Hisachika Takahashi, an artist who garnered a following in New York while serving as an assistant to Robert Rauschenberg, has died at 85. His death was announced by Misako & Rosen, a Tokyo-based gallery that collaborated with Hong Kong’s Empty Gallery on a current show for the artist at the latter space.
Takahashi remained a relatively obscure figure for years, despite his close connections to artists well known in the West. He served as an assistant to Lucio Fontana before joining Rauschenberg’s studio and enlisted Jasper Johns, Brice Marden, Gordon Matta-Clark, and others to help on a project called From Memory Draw a Map of the United States, for which he had his collaborators do just that. He even got Food, the famed artist-run restaurant in New York, to put sushi and sashimi on the menu—a gesture that was, at the time, unusual for an eatery in the city.
In the past decade, however, Takahashi had emerged as an artist’s artist. The photographer Yuki Okumura, for example, recalled seeing Takahashi’s art in a warehouse and then went on to lead efforts to bring Takahashi’s work to the wider public, helping exhibit it at venues such as the WIELS Centre for Contemporary Art in Brussels and the Fondazione Prada in Milan.

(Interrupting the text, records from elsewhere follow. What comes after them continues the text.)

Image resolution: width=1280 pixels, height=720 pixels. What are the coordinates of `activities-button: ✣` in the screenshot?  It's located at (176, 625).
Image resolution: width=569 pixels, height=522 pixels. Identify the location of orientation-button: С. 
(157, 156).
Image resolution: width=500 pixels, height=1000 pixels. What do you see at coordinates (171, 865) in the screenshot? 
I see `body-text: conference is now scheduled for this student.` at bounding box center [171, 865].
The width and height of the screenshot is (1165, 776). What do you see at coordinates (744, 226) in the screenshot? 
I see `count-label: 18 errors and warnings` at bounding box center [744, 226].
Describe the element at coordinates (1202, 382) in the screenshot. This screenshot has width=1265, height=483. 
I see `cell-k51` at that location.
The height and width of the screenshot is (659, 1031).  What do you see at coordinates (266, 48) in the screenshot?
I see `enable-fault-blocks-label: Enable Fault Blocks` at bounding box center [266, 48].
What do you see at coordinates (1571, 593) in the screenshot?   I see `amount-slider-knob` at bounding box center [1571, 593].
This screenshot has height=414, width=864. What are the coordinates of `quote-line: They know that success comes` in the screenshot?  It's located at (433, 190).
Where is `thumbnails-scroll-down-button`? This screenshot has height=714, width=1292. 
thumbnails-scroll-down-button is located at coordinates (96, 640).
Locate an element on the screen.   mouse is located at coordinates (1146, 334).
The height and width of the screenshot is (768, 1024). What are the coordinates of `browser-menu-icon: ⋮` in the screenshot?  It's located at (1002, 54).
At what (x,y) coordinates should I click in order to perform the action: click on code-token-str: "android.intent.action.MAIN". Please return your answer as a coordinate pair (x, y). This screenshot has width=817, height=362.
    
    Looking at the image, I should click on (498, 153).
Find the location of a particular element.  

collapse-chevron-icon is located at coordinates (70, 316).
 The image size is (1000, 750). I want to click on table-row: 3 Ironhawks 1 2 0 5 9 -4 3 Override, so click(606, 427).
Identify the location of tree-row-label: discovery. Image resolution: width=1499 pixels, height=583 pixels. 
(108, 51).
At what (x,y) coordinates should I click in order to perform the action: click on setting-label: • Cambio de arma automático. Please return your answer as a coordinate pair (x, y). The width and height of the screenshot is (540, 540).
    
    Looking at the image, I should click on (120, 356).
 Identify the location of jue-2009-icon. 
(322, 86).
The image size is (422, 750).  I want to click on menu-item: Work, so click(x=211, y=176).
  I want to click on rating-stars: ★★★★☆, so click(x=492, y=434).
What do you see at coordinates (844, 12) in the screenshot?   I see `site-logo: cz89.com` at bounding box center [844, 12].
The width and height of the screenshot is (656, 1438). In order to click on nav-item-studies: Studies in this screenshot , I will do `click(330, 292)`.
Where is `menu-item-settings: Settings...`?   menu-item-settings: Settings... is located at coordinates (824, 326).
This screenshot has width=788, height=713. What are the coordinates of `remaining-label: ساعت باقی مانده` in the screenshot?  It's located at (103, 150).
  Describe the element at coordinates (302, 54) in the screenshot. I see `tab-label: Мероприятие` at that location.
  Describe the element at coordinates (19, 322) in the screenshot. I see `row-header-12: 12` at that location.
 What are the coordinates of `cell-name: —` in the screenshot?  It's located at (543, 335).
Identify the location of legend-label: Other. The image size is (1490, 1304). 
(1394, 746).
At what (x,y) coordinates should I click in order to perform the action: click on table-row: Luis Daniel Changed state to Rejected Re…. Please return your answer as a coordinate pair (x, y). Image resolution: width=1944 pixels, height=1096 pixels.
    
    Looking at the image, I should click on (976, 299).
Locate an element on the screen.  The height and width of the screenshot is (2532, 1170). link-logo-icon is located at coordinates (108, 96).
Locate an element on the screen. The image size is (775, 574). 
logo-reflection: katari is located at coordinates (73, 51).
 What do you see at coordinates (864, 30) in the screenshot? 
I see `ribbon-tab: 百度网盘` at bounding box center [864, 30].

Born in 1940 in Tokyo, Takahashi sold a sculpture to the Japanese city of Yokosuka and used the funds to buy a trip by cargo boat to Italy. In Venice, he linked up with Fontana.
All the while, Takahashi was working on a group of pieces known as his “flower paintings,” which involved applying images of flowers to canvas painted in neon shades. When Takahashi exhibited these works in 1967 and Wide White Space in Antwerp, Fontana remarked that the show “secures his artistic future.”
Takahashi came to the US in 1969 and remained an assistant to Rauschenberg until the artist died in 2008. Takahashi’s duties included overseeing Rauschenberg’s SoHo studio and taking care of the artist’s animals and plants.
The artists’ work was in some ways conversant: much like Rauschenberg, Takahashi also produced pieces that likewise involved clipped material from mass media that he then collaged together.
“Studio assistant, art handler, conservator, gardener, cook, handy-man, in-house security guard, and consummate artist, Hisachika Takahashi was a force to be reckoned with and will be missed,” the Robert Rauschenberg Foundation wrote in a statement this week. “We extend our deepest sympathies to Agathe Gonnet, Hummingbird Takahashi, and Hisachika’s family and friends.”